Wasagamack Anisininew Nation (Oji-cree: ᐗᓴᑲᒪᐣᐠ, meaning: At the Bay) is an Oji-Cree First Nation band government in Manitoba, Canada. As of December 2014 the registered population of the Wasagamack Anisininew Nation was 2,017, of which 1,823 lived on their own reserve.

Their most populous community is Wasagamack located about 600 km north of Winnipeg on Island Lake. The population of Wasagamack in 2011 was 1,411 an increase of 21.6% from the 2006 population of 1,160. St. Theresa Point First Nation lies just to the south of this reserve.

Historically, the peoples of Wasagamack Anisininew Nation were part of the Island Lake Band of "Cree", which also included the nearby First Nations of Garden Hill, St. Theresa Point and Red Sucker Lake. They are a signatory to the 1909 adhesion to Treaty 5.

==Reserves==
The Wasagamack Anisininew Nation have reserved for themselves three Indian Reserves:
- 472 ha Feather Rapids Indian Reserve, located on the north shore of Pelican Lake
- 414.80 ha Naytawunkank Indian Reserve, located on the south shore of Bigstone Lake
- 7446.20 ha Wasagamack Indian Reserve, located on the west shore of Island Lake and containing their main community of Wasagamack

==Governance==
The First Nation elects their officials through the Custom Electoral System. Their council consists of a Chief and 6 councillors.

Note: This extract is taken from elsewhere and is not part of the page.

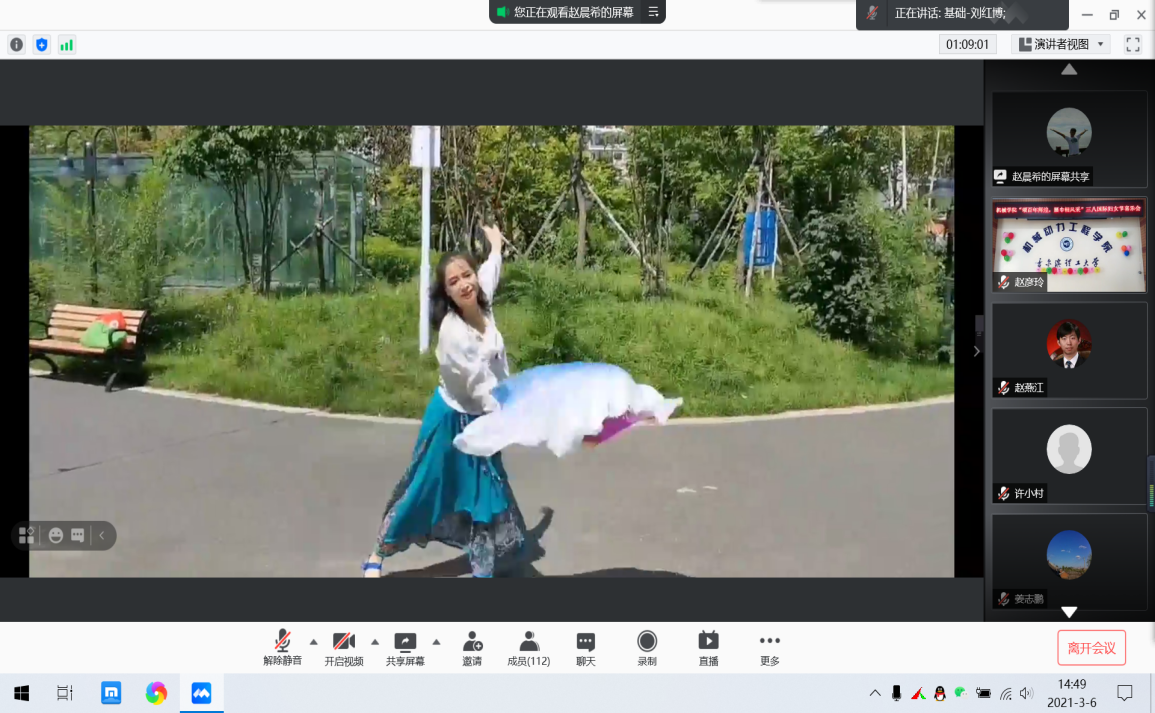The height and width of the screenshot is (713, 1155).
Task: Click the blue security shield icon
Action: point(41,45)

The First Nation maintains political affiliations are with the Island Lake Tribal Council (ILTC), Manitoba Keewatinohk Okimahkanak (MKO), Assembly of Manitoba Chiefs (AMC) and Indian and Northern Affairs Canada (INAC).

==Services==
- Government
The Wasagamack Anisininew Nation administers the following programs:
- aboriginal healing foundation
- airport project
- capital projects
- community outreach program
- economic development
- housing
- justice
- operations and maintenance
- policing
- recreation
- sanitation services
- social assistance
- television and radio broadcasting
- water and sewage services
- youth services

- Educational
Educational services are administered by the Wasagamack Education Authority. The education authority oversees the everyday operation of the local school and manages other programs such as adult education program and other post-secondary funding services.
- George Knott School—nursery to grade twelve. There are over 500 students enrolled. There is one main building and several portable classrooms.

- Religious
Both Midewiwin and Christianity are observed in the community. There are three church denominations in the community: a Roman Catholic Church, a United Church and a Full Gospel/Pentecostal Church.

==Notable peoples==
- J.J. Harper, former Chief of Wasagamack.